◆ Records provided ◆
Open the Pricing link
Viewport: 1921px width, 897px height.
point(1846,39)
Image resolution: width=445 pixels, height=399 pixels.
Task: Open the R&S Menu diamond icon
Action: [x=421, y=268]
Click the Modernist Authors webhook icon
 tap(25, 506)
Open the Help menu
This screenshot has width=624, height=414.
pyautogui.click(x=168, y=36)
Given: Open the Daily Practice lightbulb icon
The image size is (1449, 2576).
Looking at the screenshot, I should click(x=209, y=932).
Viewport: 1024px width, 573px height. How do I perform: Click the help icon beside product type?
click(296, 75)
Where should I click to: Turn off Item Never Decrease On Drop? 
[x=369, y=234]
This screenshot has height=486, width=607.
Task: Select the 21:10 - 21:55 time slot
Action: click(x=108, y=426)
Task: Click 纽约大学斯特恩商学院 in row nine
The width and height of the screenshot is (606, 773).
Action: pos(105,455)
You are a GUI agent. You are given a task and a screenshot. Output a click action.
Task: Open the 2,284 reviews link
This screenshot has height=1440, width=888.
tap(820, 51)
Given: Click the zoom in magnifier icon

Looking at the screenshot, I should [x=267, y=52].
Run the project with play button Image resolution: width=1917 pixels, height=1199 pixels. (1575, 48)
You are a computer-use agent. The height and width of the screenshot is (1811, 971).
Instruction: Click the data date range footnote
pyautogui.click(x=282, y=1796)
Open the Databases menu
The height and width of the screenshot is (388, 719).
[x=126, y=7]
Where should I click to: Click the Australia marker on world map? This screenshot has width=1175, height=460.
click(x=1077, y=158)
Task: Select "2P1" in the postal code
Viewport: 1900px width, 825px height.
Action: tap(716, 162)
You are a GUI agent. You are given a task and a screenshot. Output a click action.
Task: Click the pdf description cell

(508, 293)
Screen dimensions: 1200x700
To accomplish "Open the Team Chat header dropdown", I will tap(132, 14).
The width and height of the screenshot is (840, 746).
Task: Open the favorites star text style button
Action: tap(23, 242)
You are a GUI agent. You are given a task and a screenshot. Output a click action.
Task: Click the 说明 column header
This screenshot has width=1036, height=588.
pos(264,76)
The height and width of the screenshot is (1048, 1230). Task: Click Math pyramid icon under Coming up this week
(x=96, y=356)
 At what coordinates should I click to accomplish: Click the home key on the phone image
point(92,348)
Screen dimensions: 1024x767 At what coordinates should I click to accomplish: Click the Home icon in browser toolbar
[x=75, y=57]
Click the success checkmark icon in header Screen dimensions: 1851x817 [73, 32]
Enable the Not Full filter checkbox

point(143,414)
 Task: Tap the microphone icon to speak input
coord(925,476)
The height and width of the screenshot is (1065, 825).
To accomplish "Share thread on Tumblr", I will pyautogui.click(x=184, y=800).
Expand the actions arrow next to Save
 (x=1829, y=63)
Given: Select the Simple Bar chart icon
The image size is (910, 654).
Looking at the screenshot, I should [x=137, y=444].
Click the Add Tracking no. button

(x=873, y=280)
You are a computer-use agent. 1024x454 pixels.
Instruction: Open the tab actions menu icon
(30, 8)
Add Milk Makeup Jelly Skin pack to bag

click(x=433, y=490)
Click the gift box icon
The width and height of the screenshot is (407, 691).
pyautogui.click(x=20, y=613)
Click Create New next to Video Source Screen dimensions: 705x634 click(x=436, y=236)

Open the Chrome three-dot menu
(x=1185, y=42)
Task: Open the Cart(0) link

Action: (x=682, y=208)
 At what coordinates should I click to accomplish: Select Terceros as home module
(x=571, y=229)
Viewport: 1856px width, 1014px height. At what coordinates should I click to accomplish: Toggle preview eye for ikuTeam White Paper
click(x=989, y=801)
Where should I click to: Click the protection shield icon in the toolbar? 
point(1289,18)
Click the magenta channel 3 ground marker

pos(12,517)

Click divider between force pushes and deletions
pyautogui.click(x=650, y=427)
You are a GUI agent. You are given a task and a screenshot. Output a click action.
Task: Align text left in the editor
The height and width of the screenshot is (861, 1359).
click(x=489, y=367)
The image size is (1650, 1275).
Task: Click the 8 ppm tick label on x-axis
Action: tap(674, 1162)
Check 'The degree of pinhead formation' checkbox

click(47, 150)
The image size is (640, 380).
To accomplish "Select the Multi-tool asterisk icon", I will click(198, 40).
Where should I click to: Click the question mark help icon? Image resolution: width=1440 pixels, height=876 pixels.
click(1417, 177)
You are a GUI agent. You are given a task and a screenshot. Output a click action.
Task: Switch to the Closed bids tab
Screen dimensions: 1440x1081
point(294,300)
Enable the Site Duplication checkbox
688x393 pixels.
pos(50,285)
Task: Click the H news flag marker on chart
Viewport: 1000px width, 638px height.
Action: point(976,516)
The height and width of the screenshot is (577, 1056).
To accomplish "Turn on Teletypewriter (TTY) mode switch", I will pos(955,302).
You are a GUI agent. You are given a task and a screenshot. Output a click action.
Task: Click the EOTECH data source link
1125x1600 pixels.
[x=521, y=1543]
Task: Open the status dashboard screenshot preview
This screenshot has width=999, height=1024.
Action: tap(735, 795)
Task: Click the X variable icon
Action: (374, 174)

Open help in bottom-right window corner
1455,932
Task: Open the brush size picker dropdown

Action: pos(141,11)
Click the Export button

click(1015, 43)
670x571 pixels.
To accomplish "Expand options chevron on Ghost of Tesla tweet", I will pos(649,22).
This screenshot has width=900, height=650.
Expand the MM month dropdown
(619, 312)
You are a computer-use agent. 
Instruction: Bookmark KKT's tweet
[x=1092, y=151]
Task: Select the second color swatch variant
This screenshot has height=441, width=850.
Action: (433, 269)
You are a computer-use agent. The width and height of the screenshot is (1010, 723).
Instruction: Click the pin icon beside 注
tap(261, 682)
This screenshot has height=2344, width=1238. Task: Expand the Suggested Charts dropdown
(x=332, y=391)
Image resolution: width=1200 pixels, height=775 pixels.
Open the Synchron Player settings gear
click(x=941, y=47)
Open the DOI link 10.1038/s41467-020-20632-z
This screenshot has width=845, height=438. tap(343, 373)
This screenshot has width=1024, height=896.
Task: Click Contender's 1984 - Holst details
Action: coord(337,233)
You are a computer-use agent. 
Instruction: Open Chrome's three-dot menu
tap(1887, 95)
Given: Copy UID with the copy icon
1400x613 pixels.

◆ Task instructions ◆
Examine the records above and state the number of lines that include "computer", with no further text.

◆ Task response ◆
5